Berliner Filmfestspiele: Künstler sprechen sich trotz rechter Medienhetze mutig gegen Israels Völkermord aus Stefan Steinberg

Berlin Film Festival: Artists courageously speak out against Israel’s genocide despite right-wing media agitation

In a significant blow to the German political establishment and media the documentary film No Other Land won the Panorama Audience Award at this year’s  film festival. A number of film makers made powerful statements against Israel’s genocide.

Berliner Filmfestspiele: Künstler sprechen sich trotz rechter Medienhetze mutig gegen Israels Völkermord aus

Stefan Steinberg

26. Februar 2024

Die Internationalen Filmfestspiele Berlin (Berlinale) zeichnen sich in der Festivallandschaft durch ihre offene Tür für Publikumsbeteiligung aus. Ihr jährlicher Publikumspreis ist eine begehrte Auszeichnung und ein Indiz für die Vorlieben des deutschen Publikums, oft im Gegensatz zur Meinung der professionellen Filmkritik. Der Dokumentarfilm „Kein anderes Land“ erhielt auf dem diesjährigen Filmfestival den Panorama-Publikumspreis und versetzte damit dem deutschen politischen Establishment und den Medien einen schweren Schlag. Neben dem Publikumspreis wurde der Film auch mit dem Berlinale Dokumentarfilmpreis ausgezeichnet.

Datenteil —
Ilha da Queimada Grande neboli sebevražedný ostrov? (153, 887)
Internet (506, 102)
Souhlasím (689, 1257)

Zu bearbeitende Aufgaben —
1: Aktualisiere im Artikel über die Berlinale die Passage, die mit „Die Internationalen Filmfestspiele“ beginnt und bis „Berlinale Dokumentarfilmpreis ausgezeichnet.“ reicht, und setze dabei „Festivalwelt“ an die Stelle von „Festivallandschaft“.
2: Mit welchem Preis wurde „Kein anderes Land“ laut dem Artikel über die Berlinale neben dem Publikumspreis ausgezeichnet?
3: Wie lautet dieser Satz aus dem Artikel über die Berlinale auf Englisch: „Ihr jährlicher Publikumspreis ist eine begehrte Auszeichnung und ein Indiz für die Vorlieben des deutschen Publikums, oft im Gegensatz zur Meinung der professionellen Filmkritik.“?
Die Auflistung ist eigenständiges Material und gehört nicht zum Artikel über die Berlinale.

Endergebnisse —
1:
Die Internationalen Filmfestspiele Berlin (Berlinale) zeichnen sich in der Festivalwelt durch ihre offene Tür für Publikumsbeteiligung aus. Ihr jährlicher Publikumspreis ist eine begehrte Auszeichnung und ein Indiz für die Vorlieben des deutschen Publikums, oft im Gegensatz zur Meinung der professionellen Filmkritik. Der Dokumentarfilm „Kein anderes Land“ erhielt auf dem diesjährigen Filmfestival den Panorama-Publikumspreis und versetzte damit dem deutschen politischen Establishment und den Medien einen schweren Schlag. Neben dem Publikumspreis wurde der Film auch mit dem Berlinale Dokumentarfilmpreis ausgezeichnet.

2: Mit dem Berlinale Dokumentarfilmpreis.

3: Its annual audience award is a coveted prize and an indicator of the German public's preferences, often in contrast to the opinion of professional film critics.